* **Testo del documento**
■ ■ ■ ■

Bimbo ingoia una pila, salvato da un intervento d’urgenza

Un bambino di sei anni di Gela è stato operato d’urgenza all’ospedale Cannizzaro di Catania dopo aver ingerito accidentalmente una pila “a bottone” al litio con cui stava giocando. L’intervento, eseguito in endoscopia, è riuscito a rimuovere la pila senza conseguenze per il piccolo.

Dopo aver trascorso una notte in osservazione, il bambino è tornato a casa in piena salute con i genitori. “Queste batterie, sebbene di piccole dimensioni, possono causare danni sia per l’effetto elettrico sia per il rilascio di sostanze corrosive a esofago e stomaco”, spiega la dott.ssa Antonella Di Stefano, direttore dell’Unità operativa complessa di Pediatria e del Pronto soccorso pediatrico dell’ospedale.

■ ■ ■ ■

* **Materiale di studio**
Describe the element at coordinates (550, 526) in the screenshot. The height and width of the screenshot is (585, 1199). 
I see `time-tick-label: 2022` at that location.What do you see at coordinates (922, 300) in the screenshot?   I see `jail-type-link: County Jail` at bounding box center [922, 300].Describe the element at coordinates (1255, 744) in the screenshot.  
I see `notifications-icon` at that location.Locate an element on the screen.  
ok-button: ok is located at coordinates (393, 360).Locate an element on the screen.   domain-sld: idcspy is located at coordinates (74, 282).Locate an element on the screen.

■ ■ ■ ■

* **Cosa fare**
Riprendi l'articolo sul bambino che ha ingoiato la pila e proseguilo dopo l'ultima frase riportata.

* **Risposta al compito**
“Nei casi più gravi si può avere la perforazione esofagea, pertanto è indispensabile intervenire tempestivamente, come ha fatto il nostro personale operando con professionalità e prontezza”, aggiunge. Il ministero della Salute ha osservato un aumento negli ultimi anni di questo tipo di incidenti soprattutto nei bambini più piccoli. La raccomandazione è quella di tenere gli alloggiamenti delle pile ben protetti e, in caso di sospetta ingestione, rivolgersi subito al Pronto Soccorso pediatrico.